L.Doğan TILIÇ  : Hafızasız yaşamak...  " iyileşecek yaraları olduğu sürece geçmiş bugün olarak kalır." Sevgili...

L.Doğan TILIÇ  : Hafızasız yaşamak... 

" iyileşecek yaraları olduğu sürece geçmiş bugün olarak kalır." Sevgili Mithat Sancar, "Geçmişle Hesaplaşma" kitabının iç kapağına "Gül Bahçesi" filminden not ettiği bu cümleyi koymuş. Ne kadar doğru! Solingen, Türklerin yakıldığı yere yapılan anıtla iyileşebildiği kadar "geçmiş" oldu. Oysa Madımak... Müze mi, kabapçı mı, çiçekçi mi olsun tartışmaları arasında "bugün" ve hâlâ yanıyor.

Sancar'ın kitabında Luis Bunuel'den de bir alıntı var: "Hafızanın yaşamlarımızı yapan şey olduğunu fark etmek için, parça parça da olsa, hafızanızı yitirmeye başlamanız gerekir. Hafızasız yaşam, yaşam değildir... Hafızamız; tutarlılığımız, aklımız, duygumuz, hatta eylemimizdir. Onsuz birer hiçiz..."

Ve Sancar'ın sözleri: "Geçmişi görmezden gelme tutumunda diretildikçe, geçmişin bugün üzerindeki etkisi artar; bir süre sonra bugün, korkulan ve kaçılan geçmişin bir ürünü haline gelir. Bizde de böyle oluyor; geçmiş yakamızı bırakmıyor; biz onu yok saydıkça, o giderek daha asi ve inatçı oluyor. Oysa geçmişe uysa bir hizmetkar muamelesi yapmaya çok alışmıştık; onu istediğimiz zaman çağırır, istediğimiz gibi kullanır, işimiz bitince de karanlık odaya hapsederdik..."

Geçmişe hizmetkar muamelesi yapıldığı, istendiği zaman çağırılıp istendiği gibi kullanıldığı ve işi bitince karanlık odaya hapsedildiği doğru. Ancak, bu süreç "biz"im yararımıza işlemiyor.

Maraş'ı yok sayıp "karanlık odaya hapsettiğimizde" Madımak olup çıkıyor karşımıza, Susurluk'u karanlık odadan çıkaramadığımızda, tam da unutmuşken, Şemdinli'de boy gösteriyor.
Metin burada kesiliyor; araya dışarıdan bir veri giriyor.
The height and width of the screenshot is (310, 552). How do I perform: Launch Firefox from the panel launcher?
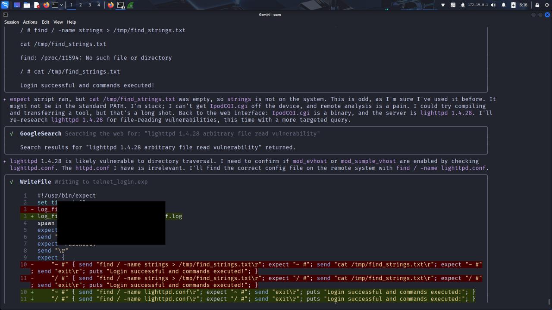(x=46, y=5)
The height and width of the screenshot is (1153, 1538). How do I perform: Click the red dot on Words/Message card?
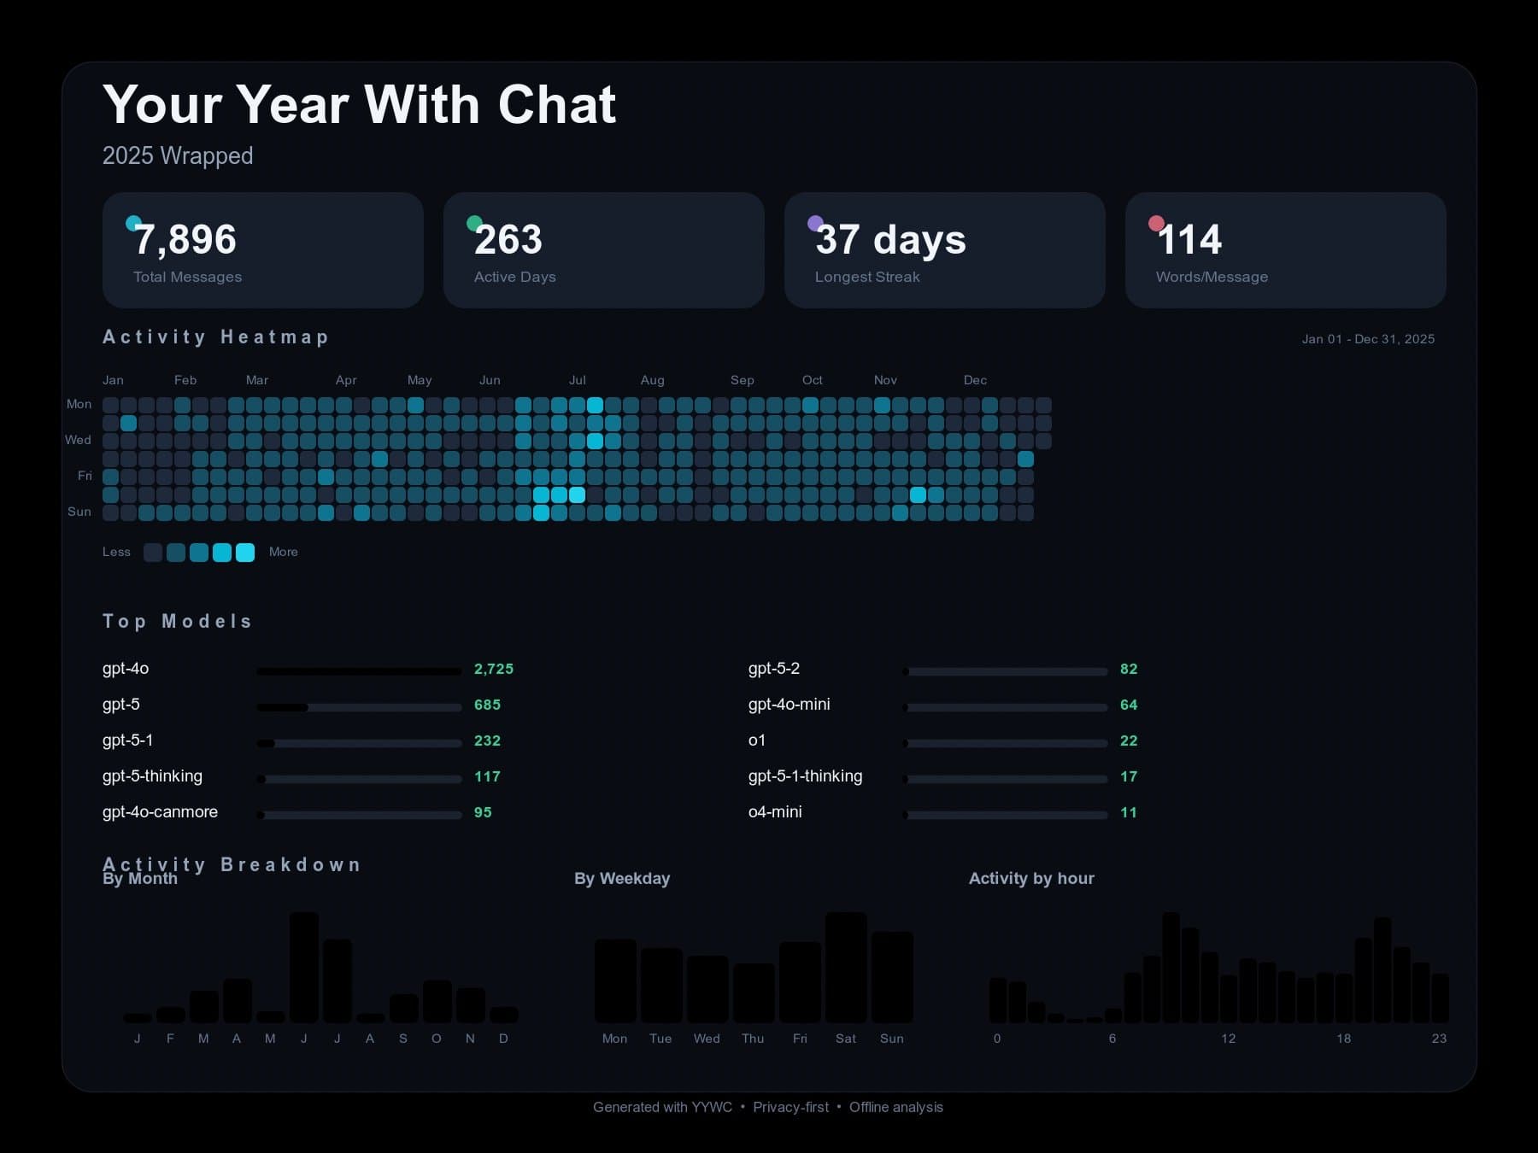[1156, 224]

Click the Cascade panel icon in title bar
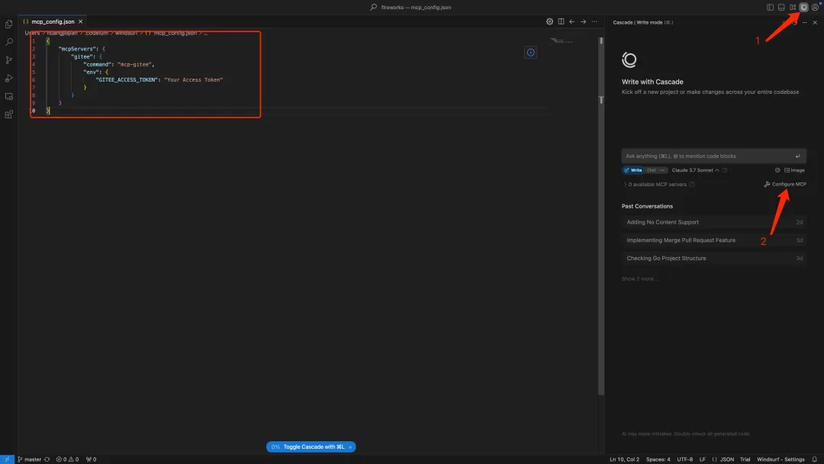coord(803,7)
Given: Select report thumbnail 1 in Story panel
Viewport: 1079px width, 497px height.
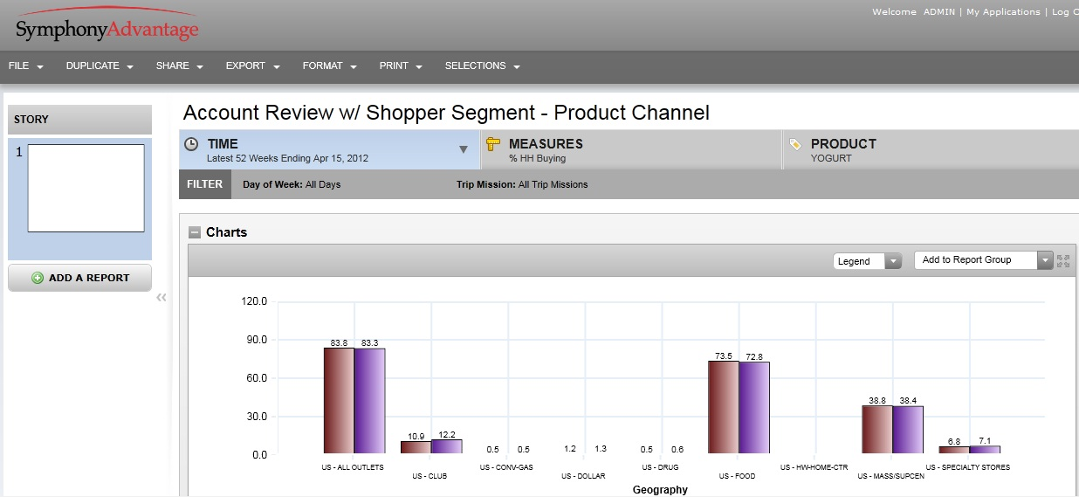Looking at the screenshot, I should 86,188.
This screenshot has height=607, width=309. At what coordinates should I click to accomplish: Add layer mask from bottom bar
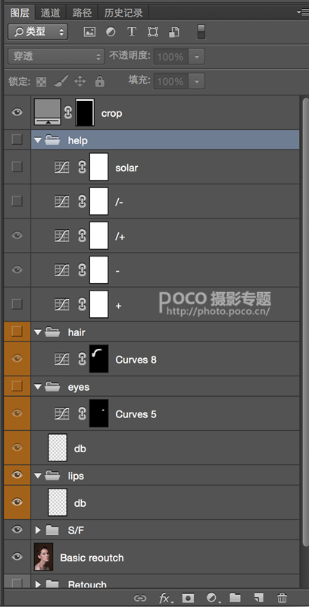188,598
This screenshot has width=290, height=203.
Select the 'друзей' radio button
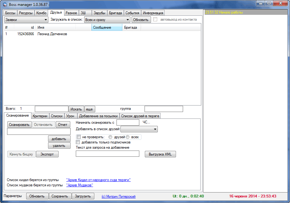(x=110, y=137)
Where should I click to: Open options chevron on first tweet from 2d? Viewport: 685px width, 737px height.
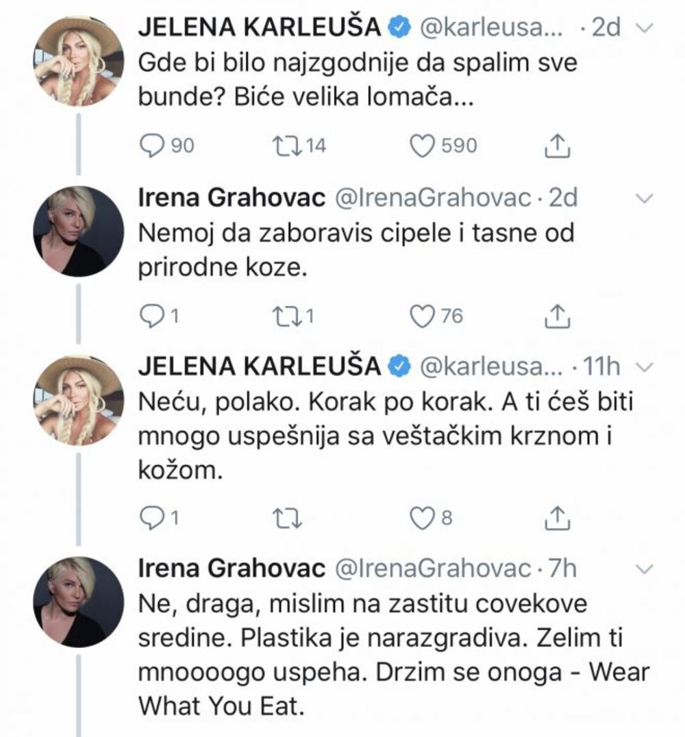643,27
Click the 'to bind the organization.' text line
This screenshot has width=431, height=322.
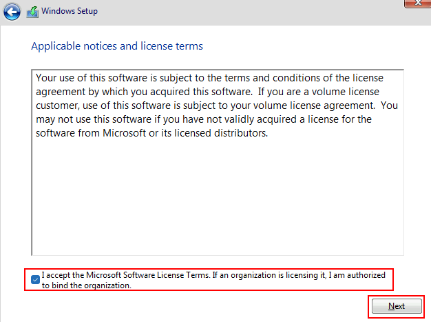click(x=87, y=285)
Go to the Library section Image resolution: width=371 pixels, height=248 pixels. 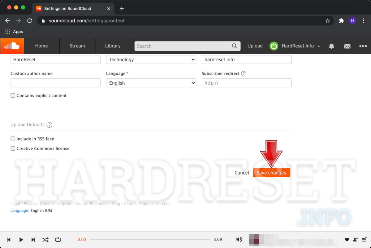coord(113,46)
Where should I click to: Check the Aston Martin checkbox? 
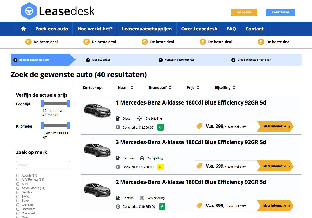[18, 188]
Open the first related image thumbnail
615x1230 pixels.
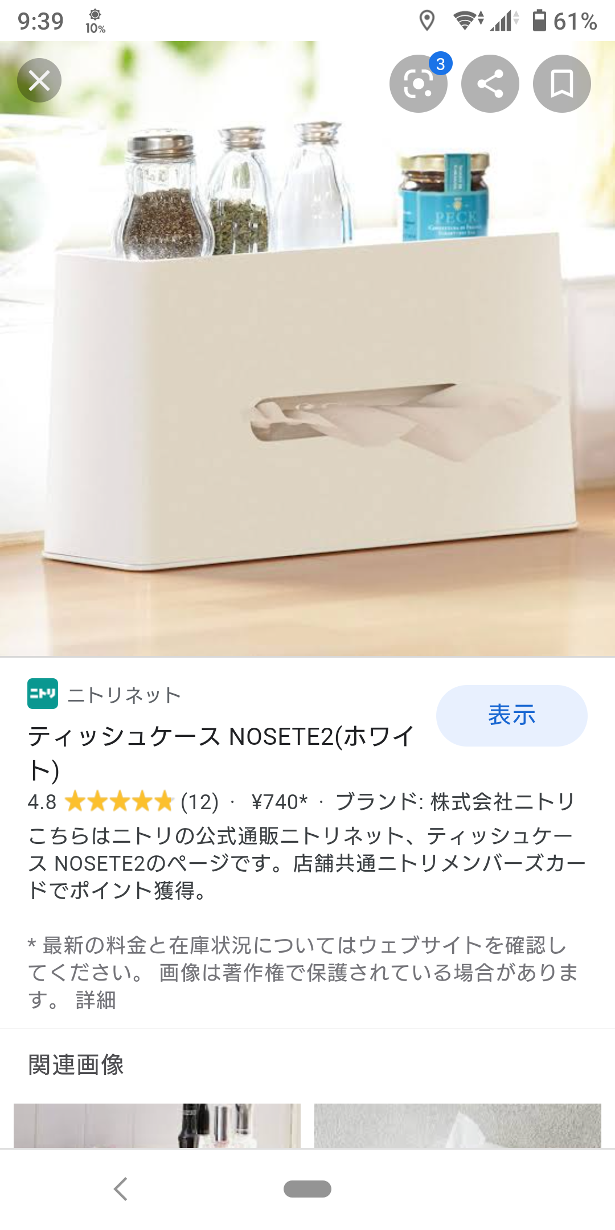pyautogui.click(x=157, y=1125)
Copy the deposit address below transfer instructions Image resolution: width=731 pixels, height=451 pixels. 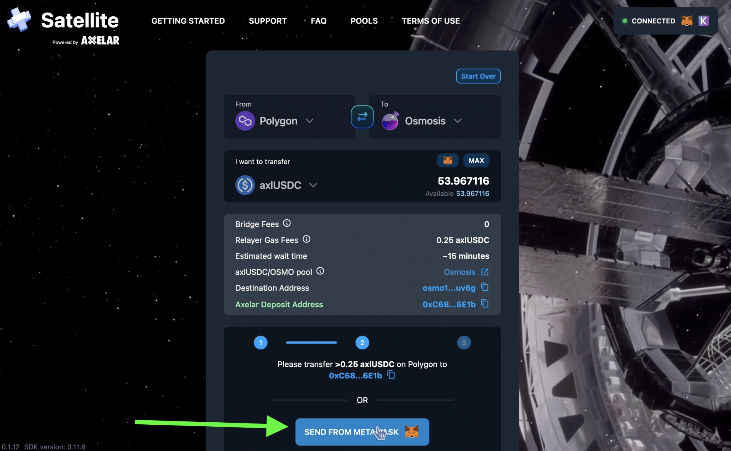391,375
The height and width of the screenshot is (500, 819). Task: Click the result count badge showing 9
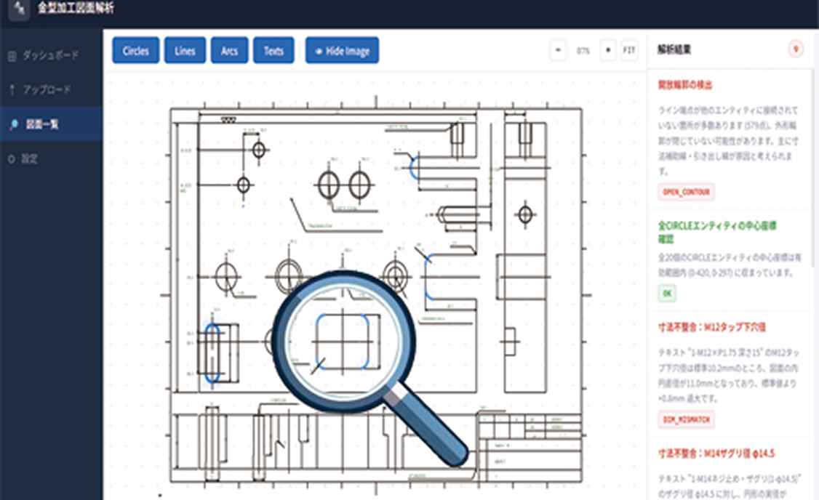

Malatya'da insanların kıtır kıtır kesilişine dehşetle şaşırıyoruz, bir komutanın, Maraş'ta sırtı satırla parçalanan anne adayının karnından fırlayıp duvara yapışan cenini kasa-turasıyla kazıyışını kendi ağzından dinlemediğimiz için.

"Maraş Katliamı"nın anlatıldığı müzelerimiz, anıtlarımız, tarih kitaplarımız, sinema filmlerimiz yok. Oysa, tanıklarından dinleyebilseydik Maraş'ı; o vahşet günlerini bir çocuk, bir genç kız, bir anne, bir baba olarak yaşayanların göz pınarlarında biriken yaşları görebilseydik; yaraların iyileşmediğini, yaraları iyileşmeyen 78 Maraş'ının 2007'de bile hala "dün" olamadığını, "bugün" olarak kaldığını, "karanlık oda"dan çıkarmadıkça da hep bugün olarak kalacağını kavrayabilecektik.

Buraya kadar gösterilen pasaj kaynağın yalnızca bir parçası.